3. The statute of limitations does not run while the administration is pending and unsettled, as to a claim against the estate which has been allowed. (Estate of Schroeder , 46 Cal. 312.)
As to the contention that the petition should fail on account of the delay in asking for the order of sale, it may be said that laches will, no doubt, in some cases, defeat a creditor's application for the sale of property of the estate.

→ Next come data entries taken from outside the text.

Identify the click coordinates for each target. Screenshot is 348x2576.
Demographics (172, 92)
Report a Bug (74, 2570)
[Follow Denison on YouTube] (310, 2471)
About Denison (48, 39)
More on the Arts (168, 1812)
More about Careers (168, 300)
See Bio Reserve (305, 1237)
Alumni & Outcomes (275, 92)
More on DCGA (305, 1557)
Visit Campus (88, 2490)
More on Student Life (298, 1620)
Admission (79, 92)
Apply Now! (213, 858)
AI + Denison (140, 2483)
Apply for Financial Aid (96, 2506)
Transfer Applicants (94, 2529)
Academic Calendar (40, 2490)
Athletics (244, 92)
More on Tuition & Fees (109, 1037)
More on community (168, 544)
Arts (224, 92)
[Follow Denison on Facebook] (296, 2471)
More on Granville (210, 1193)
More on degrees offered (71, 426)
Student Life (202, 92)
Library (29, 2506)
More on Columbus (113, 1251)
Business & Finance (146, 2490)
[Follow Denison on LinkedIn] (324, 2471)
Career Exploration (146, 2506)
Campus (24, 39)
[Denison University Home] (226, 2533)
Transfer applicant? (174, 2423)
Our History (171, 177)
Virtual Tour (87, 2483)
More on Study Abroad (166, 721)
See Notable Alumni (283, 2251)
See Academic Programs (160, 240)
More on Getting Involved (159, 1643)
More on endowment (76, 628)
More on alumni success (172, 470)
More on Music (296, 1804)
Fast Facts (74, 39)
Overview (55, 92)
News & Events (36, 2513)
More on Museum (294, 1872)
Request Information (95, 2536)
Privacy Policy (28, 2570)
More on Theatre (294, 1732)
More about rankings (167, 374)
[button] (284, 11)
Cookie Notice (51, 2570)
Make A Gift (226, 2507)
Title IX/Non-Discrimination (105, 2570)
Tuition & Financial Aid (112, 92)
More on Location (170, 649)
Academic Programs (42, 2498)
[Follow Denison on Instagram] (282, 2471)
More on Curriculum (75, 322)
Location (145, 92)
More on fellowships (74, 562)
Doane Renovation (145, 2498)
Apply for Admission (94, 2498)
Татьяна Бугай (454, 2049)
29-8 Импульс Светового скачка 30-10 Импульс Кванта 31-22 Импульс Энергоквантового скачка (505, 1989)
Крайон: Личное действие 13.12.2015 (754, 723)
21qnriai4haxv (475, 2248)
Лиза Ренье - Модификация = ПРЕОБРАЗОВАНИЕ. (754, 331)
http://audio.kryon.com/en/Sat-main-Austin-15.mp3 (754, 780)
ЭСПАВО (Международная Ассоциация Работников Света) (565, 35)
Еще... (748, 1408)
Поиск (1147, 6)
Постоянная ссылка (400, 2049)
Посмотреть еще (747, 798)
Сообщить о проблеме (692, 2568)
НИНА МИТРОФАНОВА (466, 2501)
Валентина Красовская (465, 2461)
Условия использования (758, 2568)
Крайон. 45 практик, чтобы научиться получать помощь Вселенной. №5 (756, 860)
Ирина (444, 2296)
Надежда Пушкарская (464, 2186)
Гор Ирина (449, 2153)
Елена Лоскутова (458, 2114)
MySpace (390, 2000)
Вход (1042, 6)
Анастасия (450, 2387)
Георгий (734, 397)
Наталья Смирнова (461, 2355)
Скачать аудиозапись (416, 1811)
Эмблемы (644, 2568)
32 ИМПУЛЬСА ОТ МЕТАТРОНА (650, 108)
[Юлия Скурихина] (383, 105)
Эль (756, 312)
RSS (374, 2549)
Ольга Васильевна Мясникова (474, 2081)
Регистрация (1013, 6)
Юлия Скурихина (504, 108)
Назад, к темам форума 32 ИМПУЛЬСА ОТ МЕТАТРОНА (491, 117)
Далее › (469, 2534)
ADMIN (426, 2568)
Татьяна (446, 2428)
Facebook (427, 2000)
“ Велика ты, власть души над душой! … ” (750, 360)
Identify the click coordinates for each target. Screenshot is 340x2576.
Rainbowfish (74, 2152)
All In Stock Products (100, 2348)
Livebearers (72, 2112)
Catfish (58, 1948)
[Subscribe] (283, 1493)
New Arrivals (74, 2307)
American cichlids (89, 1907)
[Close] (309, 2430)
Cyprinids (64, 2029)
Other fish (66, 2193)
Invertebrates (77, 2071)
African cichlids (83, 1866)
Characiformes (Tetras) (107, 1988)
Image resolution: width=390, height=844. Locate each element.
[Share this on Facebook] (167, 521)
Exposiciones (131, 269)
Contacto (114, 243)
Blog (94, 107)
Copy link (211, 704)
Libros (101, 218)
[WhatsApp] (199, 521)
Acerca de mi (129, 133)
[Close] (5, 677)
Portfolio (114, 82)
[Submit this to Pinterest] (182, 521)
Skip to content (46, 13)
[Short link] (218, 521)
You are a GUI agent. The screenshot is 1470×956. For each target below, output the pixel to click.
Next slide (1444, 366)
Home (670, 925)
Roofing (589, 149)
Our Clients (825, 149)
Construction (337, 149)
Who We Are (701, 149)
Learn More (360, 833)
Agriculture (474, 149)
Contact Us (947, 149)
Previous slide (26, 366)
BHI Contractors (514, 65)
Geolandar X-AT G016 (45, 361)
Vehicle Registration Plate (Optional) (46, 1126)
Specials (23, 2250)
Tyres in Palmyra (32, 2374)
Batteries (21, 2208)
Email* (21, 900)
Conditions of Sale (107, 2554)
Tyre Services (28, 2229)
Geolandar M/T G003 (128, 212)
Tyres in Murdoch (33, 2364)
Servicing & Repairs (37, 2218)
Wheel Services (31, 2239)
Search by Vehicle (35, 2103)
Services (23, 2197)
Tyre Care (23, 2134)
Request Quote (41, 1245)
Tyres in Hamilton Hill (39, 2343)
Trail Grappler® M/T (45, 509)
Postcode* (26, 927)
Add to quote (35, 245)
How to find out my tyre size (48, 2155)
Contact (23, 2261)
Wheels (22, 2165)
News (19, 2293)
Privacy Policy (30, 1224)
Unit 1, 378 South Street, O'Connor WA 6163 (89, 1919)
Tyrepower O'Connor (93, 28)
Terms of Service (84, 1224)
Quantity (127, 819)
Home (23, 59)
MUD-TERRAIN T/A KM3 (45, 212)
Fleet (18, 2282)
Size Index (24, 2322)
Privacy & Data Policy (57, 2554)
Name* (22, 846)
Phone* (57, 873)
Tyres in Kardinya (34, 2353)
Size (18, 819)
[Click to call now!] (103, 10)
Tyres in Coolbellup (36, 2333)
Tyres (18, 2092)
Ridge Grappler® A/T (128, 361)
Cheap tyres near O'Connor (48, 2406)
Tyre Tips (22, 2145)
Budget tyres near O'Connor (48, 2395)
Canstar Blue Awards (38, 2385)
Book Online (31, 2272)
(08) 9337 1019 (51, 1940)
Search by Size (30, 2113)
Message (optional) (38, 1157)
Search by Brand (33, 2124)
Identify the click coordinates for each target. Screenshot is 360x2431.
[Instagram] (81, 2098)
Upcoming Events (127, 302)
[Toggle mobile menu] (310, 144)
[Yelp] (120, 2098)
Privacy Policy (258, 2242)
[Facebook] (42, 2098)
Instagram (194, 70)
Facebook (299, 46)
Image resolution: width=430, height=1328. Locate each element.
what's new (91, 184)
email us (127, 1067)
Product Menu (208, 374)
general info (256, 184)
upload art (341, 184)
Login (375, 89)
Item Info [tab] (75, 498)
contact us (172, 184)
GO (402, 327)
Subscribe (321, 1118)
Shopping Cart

The rule, however, goes only to this extent: that a probate court has a discretionary power to deny a petition for the sale of real property when there has been unreasonable delay without circumstances to excuse it. (Estate of Crosby , 55 Cal. 580, and cases there cited.) In the case at bar the petition shows that an administrator was first appointed in November, 1869; that respondent's claim against the estate was allowed in June, 1870; that in 1869 the administrator filed a petition for the sale of the real property, to pay charges, expenses, and claims; that, no order of sale having been made, the respondent, on July 1, 1872, filed his petition for such sale, and that the same is still pending; that the court postponed action on said petition, on the ground that the interest of the deceased in the lands sought to be sold was too uncertain [24 P. 642] to justify a sale under the circumstances then existing; that said interest was undivided, and held in common with other heirs of one Santiago Arguello, deceased, which still belonged to the estate of the latter; that the lands had never been surveyed or set off in partition, and were subject to the debts, expenses, and charges of said estate of Santiago; that this condition of affairs continued until 1886; that shortly after the latter date the administrator had a petition for sale prepared by his attorneys, which was destroyed by the burning of their office; that there had been a change of administrators, and that these and other considerations caused the delay. The present petition was filed in June, 1889. Under these circumstances, we cannot say that the court below abused its discretion in holding that the delay was excusable.
The order appealed from is affirmed.